Stored items:
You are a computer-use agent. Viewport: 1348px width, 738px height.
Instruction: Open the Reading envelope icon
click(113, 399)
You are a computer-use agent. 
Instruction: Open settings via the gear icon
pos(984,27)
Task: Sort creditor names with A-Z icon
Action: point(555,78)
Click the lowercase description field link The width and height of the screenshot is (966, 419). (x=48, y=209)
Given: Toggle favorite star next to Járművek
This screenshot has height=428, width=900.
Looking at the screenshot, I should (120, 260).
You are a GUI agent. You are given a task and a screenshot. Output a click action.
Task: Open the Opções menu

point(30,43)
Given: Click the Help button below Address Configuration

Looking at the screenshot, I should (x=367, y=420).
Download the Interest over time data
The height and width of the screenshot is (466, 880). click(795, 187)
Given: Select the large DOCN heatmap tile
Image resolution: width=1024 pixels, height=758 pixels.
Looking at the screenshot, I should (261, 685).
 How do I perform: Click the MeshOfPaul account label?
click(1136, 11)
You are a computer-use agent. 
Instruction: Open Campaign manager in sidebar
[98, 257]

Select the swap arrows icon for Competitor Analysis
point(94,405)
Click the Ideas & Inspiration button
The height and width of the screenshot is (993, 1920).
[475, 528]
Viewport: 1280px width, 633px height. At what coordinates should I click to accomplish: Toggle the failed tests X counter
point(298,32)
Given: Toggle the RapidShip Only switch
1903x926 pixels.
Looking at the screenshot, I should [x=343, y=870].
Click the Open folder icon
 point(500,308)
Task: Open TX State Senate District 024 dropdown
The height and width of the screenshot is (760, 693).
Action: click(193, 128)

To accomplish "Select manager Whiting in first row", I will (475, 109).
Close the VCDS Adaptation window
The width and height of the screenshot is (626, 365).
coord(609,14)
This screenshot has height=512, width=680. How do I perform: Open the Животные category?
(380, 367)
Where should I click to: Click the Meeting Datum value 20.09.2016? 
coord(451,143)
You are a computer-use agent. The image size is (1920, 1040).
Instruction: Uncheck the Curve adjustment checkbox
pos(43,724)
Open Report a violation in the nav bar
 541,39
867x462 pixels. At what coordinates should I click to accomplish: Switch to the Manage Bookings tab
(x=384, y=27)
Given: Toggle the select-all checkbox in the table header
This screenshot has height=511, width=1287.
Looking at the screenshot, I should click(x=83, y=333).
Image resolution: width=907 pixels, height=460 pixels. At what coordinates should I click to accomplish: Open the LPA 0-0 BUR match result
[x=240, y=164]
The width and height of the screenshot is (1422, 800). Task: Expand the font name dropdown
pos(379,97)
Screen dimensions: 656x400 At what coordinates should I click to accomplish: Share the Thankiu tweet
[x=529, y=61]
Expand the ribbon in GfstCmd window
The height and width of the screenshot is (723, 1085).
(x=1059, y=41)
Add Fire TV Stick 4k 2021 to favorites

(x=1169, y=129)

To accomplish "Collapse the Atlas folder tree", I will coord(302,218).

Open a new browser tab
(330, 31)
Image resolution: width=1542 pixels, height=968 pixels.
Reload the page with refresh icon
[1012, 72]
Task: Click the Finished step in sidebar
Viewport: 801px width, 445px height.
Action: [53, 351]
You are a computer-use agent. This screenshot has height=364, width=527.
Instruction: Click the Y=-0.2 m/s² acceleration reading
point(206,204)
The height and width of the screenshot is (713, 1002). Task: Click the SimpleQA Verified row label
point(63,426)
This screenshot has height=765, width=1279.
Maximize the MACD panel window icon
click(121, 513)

WHAT YOU HAVE TO DO: Go through the records above and return each line in which the word "will" occurs.

WRITTEN SOLUTION:
To accomplish "Select manager Whiting in first row", I will (475, 109).
To accomplish "Collapse the Atlas folder tree", I will coord(302,218).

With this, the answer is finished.